Last month, some of you suggested that we take off the tin-foil hat when making this observation about the procedures for gathering cups of urine from NFL players: “Considering the financial stakes of a positive test, who’s to say a sample collector hasn’t been offered an envelope containing something other than a birthday card in order to ensure that the sample sent to the lab will be deemed clean?”
Sometimes, it’s good to wear a cap fashioned from thinly-sliced metals.
ESPN’s Adam Schefter and Chris Mortensen report that Broncos linebacker Von Miller worked with a sample collector to try to beat the testing process. Per the report, the league is “reasonably certain” no money changed hands, and that the collector was simply “star struck.”
We wouldn’t be so quick to be so reasonably certain. Miller’s six-game suspension will cost him more than $2 million. If there’s a way to pay a lot less to get the piss man to look the other way (literally and figuratively), why not try?
Well, here’s a reason. Miller got caught.

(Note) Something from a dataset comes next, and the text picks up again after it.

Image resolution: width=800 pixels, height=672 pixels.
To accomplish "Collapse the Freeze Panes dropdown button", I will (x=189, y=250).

Though Scheftersen gets credit for breaking the news, it’s not a surprise to anyone who was visiting this page in late August, when we wrote this: “Per a league source, the NFL is nervous about potential flaws with the manner in which Miller’s sample was collected. The anxiety and/or uncertainty possibly has contributed to the delay in taking the case to a hearing. Currently, Miller and the league reportedly are negotiating a resolution that could drop the proposed six-game suspension down to four games.”

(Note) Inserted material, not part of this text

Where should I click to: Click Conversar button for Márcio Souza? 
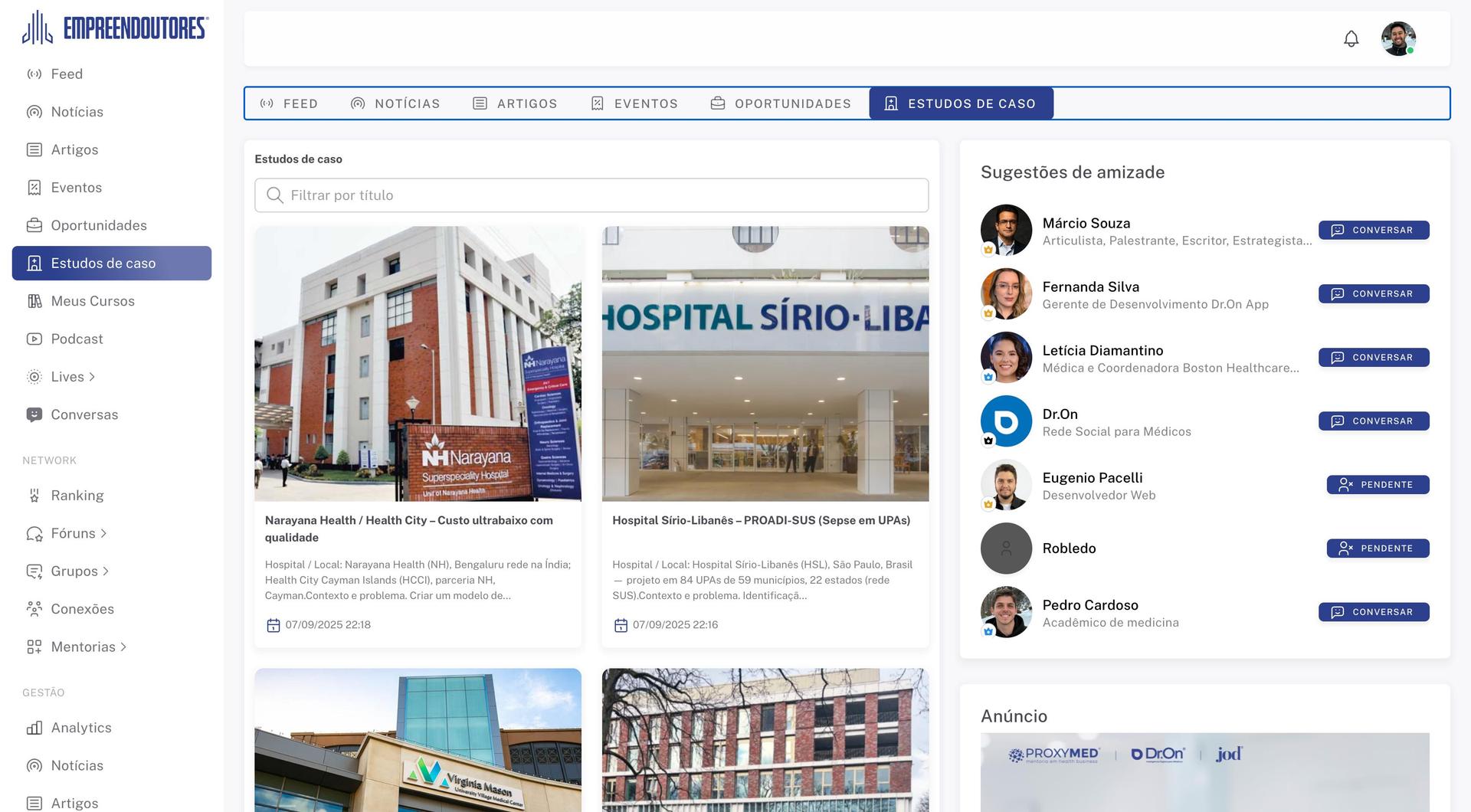[x=1373, y=230]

Miller ended up being suspended six games. It most likely would have been worse, but for the fact that the sample collector hired by the league was in on the scam.
In the aftermath of the Miller situation, the league and the NFLPA have reiterated that the sample-collection procedures will be strictly enforced. That may not be enough to solve the problem of potentially corrupt individuals charged with harvesting urine.
Obviously, the collector in this case has been dismissed. If it turns out that the collector took money, he possibly also could be prosecuted.
While that could get the attention of other sample collectors, it may not be an ideal outcome for the NFL, since it could entail an excursion down a rabbit hole that the NFL would prefer to fill with cement and move on.